The Bioprocessing Summit convenes more than 1,500 international bioprocess professionals to share practical solutions for today's bioprocess challenges. Now in its eleventh year, the event has grown to include 16 distinct meetings with weeklong programming on upstream and downstream processing, analytical development and quality, formulation and stability, cell and gene therapy production, and manufacturing. Along with the impressive array of conferences, the Summit also includes short courses and training seminars that provide in-depth coverage of critical bioprocess topics.

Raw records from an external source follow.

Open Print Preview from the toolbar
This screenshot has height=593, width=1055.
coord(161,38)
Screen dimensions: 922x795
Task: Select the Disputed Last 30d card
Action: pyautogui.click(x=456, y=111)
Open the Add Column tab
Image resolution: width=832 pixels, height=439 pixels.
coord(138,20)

High Throughput Sialylation Measurement on Octet Label Free Instrument for Cell Line Development
Presenter: Hongshan Li
Co-Authors: Danfeng Yao; Spence Borg; Sriram Kumaraswamy
A high-throughput method for relative screening of terminal sialic acid content was developed on an Octet platform to expedite cell line development. The method is based on the use of ForteBio’s Sialic Acid (GlyS) kit to bind sialic acid on glycoproteins. This method can specifically screen the sialylation levels of secreted proteins in crude cell culture samples and does not require purified samples. Using this method, 96 crude cell culture samples can be screened for sialylation in 60 minutes or less. In a comparison study between the Octet GlyS kit method and HPLC, a linear correlation (R2 = 0.9) was observed between the GlyS kit binding signal (nm/ug) obtained using an Octet HTX system and the total sialic acid content measured by HPLC. The samples ranged between 1-25 mol of total sialic acid per mol of protein. This method can screen relative sialylation levels in crude samples in a high through-put manner and can be used to monitor quality attributes early in cell line development for therapeutic proteins hence accelerating the process.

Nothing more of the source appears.